Raymond and Beverly Distinguished Sackler Lecture with the Honorable Patricia Wald

Patricia Wald, who served for two decades on the U.S. Court of Appeals for the District of Columbia Circuit and also was U.S. Judge on the International Criminal Tribunal for the Former Yugoslavia at The Hague, Netherlands, will deliver the 14th Annual Raymond and Beverly Sackler Distinguished Lecture in Human Rights.

Her talk, “Perplexing Predicaments in Human Rights Law: Women, Terror, and Tribunals,” will take place at Konover Auditorium in the Thomas J. Dodd Research Center, beginning at 4 p.m on Monday, March 3.
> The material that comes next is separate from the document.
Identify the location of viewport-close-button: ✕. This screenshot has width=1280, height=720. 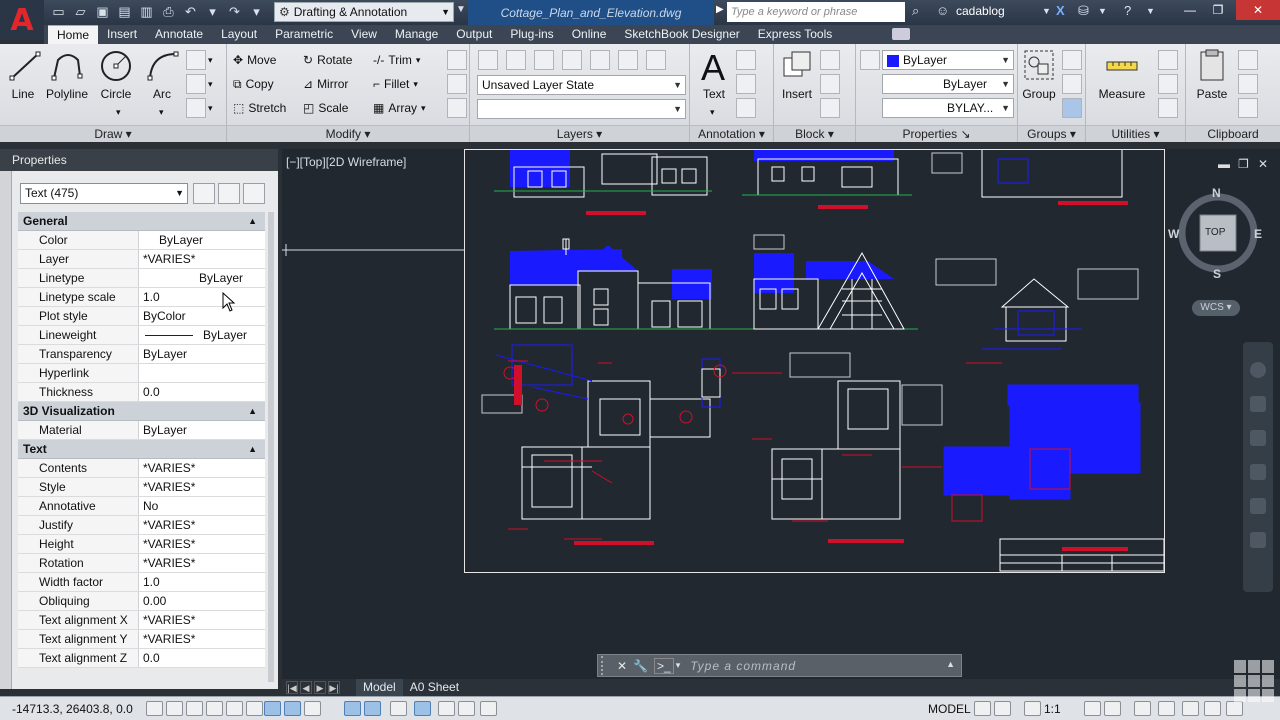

Wald received her bachelor’s degree from Connecticut College and her law degree from Yale Law School, were she was editor of the Law Journal. She began her career as a law clerk to Judge Jerome Frank of the U.S. Court of Appeals for the Second Circuit.
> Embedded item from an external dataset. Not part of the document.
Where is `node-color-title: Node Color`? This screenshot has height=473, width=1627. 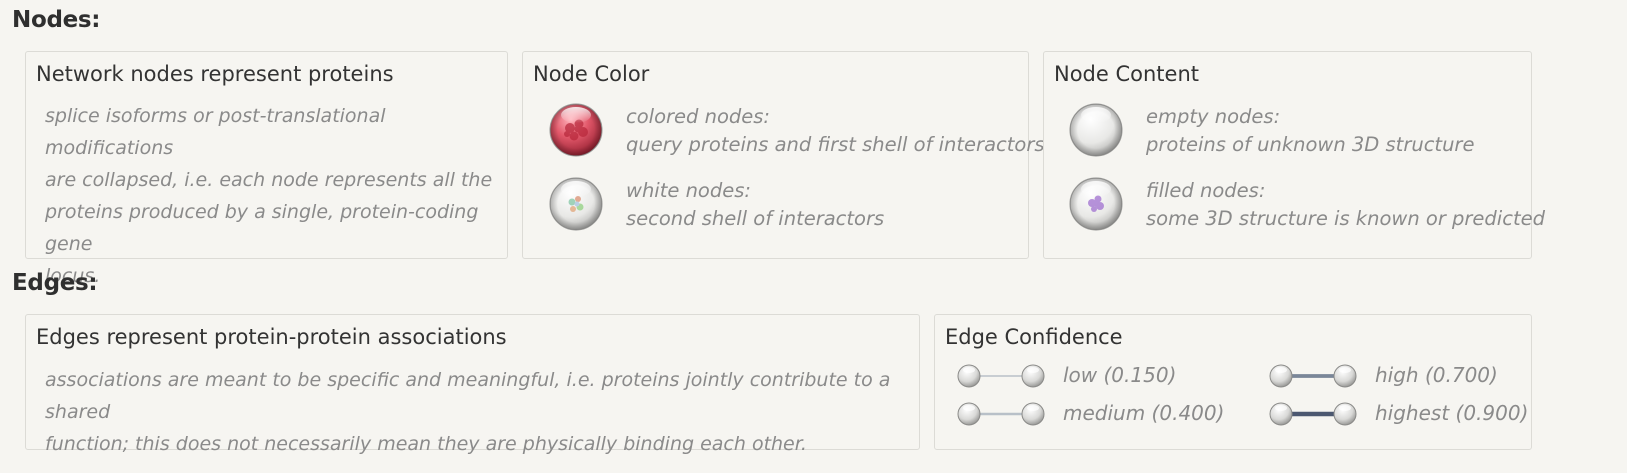 node-color-title: Node Color is located at coordinates (592, 74).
She was an associate in the Washington, D.C. firm of Arnold, Fortas & Porter; an attorney in the Office of Criminal Justice of the Department of Justice; attorney for Neighborhood Legal Services; member of the District of Columbia Crime Commission; co-director of the Ford Foundation’s Project on Drug Abuse; attorney with the Center for Law and Social Policy; and litigation director of the Mental Health Law Project.In 1977, Wald was appointed Assistant Attorney General for Legislative Affairs in the U.S. Department of Justice; and in 1979 President Carter appointed her to the U.S. Court of Appeals for the District of Columbia Circuit, where she served until her retirement in 1999. From 1999 to 2001, she served on the International Criminal Tribunal for the Former Yugoslavia, where she rendered significant decisions in the field of international humanitarian law.From 2002 to 2004, she was chair of the Open Society Justice Initiative; and from 2004 to 2005, was a member of the President’s Commission on U.S. Intelligence Capabilities Regarding Weapons of Mass Destruction.Wald is a council member and former first vice president of the American Law Institute and a fellow of the American Academy of Arts and Sciences.
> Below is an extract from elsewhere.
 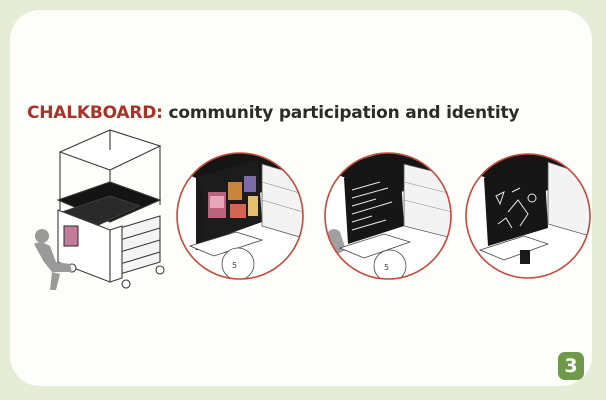 What do you see at coordinates (571, 366) in the screenshot?
I see `page-number-badge: 3` at bounding box center [571, 366].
She is the author of Law and Poverty (1965), and co-author of Bail in the United States (1964) and Dealing with Drug Abuse (1973). She has also published many articles on a wide range of legal subjects.Wald is a fellow of the American Philosophical Society and a former member of the executive board of the American Bar Association’s Central European and Eurasian Institute.She received the American Bar Association Margaret Brent Women Lawyers of Achievement Award; the annual award of the Environmental Law Institution; and the annual award of the International Human Rights Law Group.

She has received many honorary degrees from universities and law schools, including most recently the degree of Doctor of Law at Yale University.